Online Privacy: Can Tinseltown Teach Silicon Valley the Way?

If there is one topic trending higher in the press than the latest celebrity breakup, it’s the issue of online privacy. The government is now exploring tighter regulation of the online advertising industry. The FTC recently called for a do-not-track system that would allow consumers to opt out of being monitored online. And now the Department of Commerce has taken up the cause with recommendations for a Privacy Bill of Rights. If all this leads to strong legislation in Congress, it will mean the digital advertising industry could, in certain ways, become more highly regulated than finance and pharmaceutical industries.

If the online industry wants to avoid government restriction, it must regulate itself. This is a good time to explore other attempts at industry self-regulation and its effects. Some self-regulatory efforts have been bureaucratic at best, while others have been completely ineffective. The medical industry’s most recent self-regulatory effort in the name of consumer protection around the HIPAA privacy law, is an example of good intentions spoiled by bureaucratic enforcement. It was actually reported in the New York Times that birthday parties in nursing homes in some states have been canceled for fear that revealing a resident’s date of birth could be a violation of the HIPAA law.

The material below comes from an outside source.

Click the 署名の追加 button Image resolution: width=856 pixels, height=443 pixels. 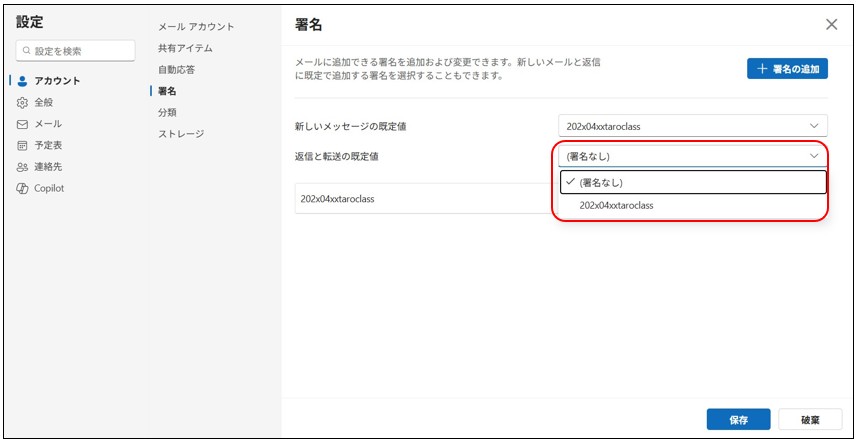(x=787, y=69)
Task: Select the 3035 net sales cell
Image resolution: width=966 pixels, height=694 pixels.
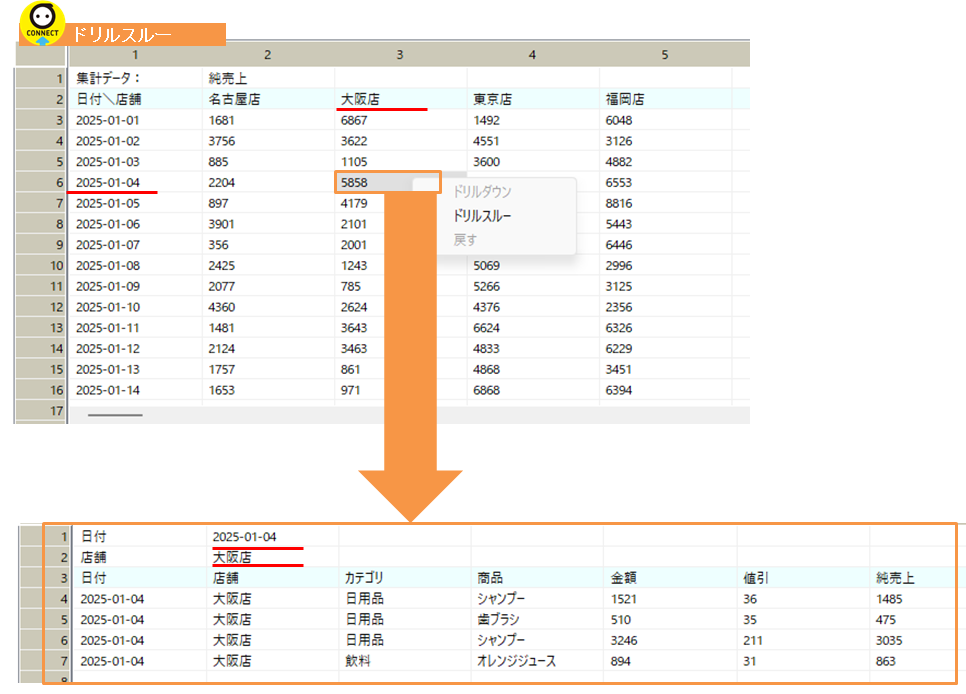Action: pos(913,640)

Other industry self-regulation attempts, like the Tobacco Industry’s “We Card” program, have been pointless. The program did little, if anything, to curb tobacco sales. When looking for a self-regulatory success story, the online industry should follow the example of the Motion Picture Association of America (MPAA).

Looking back at the history of Hollywood, there are similarities between the online ad industry today and the censorship of the film industry in the 1930s. In response to the threat of government intervention in 1930, the movie industry created a regulatory system around a “code of conduct” known as the Hays Code. The code was a set of restrictions on the content filmmakers could produce. The Hays Code was written with conservative and religious principles in mind, with restrictive clauses such as, “the clergy cannot be portrayed as comic characters or villains.” When the Hays Code came under scrutiny in the late 1960s for its strict rules and infringement on free speech, the industry ultimately dismantled it and created our current rating system.

A voluntary “code of conduct” is exactly what the Department of Commerce Internet Privacy Task Force is asking the online industry to create, and what industry trade groups are also espousing. What is most applicable to the online industry is the fact that the self-regulatory system the MPAA created and still uses today puts the user in charge of deciding what they are going to see.

The user-in-charge system is a concept that Apple’s Steve Jobs relates to. When asked to weigh in on the privacy issue at the recent D8 conference, he said, “Privacy means people know what they are signing up for in plain English. Some people want to share more data. Ask them. Ask them every time. Let them know precisely what you are going to do with their data.”

With the online world becoming more social than ever, user data is central to advertisers. Online marketers are no longer content with abstract metrics like clicks or impressions. They want to find out about individuals to give them a personalized experience. However, if advertisers want access to consumer data it should be done in a privacy-compliant way. This means the online ad the industry must develop clearer privacy practices and give users the ability to opt in to receive ads.

And as a start, users must be shown a clear way to opt out. For this reason, the issue of online privacy can’t be relegated to the legal team. The issue should be resolved by people who can design a user interface that is elegant, simple and crystal clear. The design and user interface teams must be involved at every step in the process so as to provide users with clear and transparent mechanisms to help them understand what data will be collected, what will be done with the data and how they can opt out of data sharing altogether.

If the industry wants to self-regulate to avoid being federally regulated, it should start by designing a clear, opt-in system that puts the user in charge. Let’s not wait for a giant carrot or a big stick. Self-regulation has worked before–there’s no reason it can’t happen now.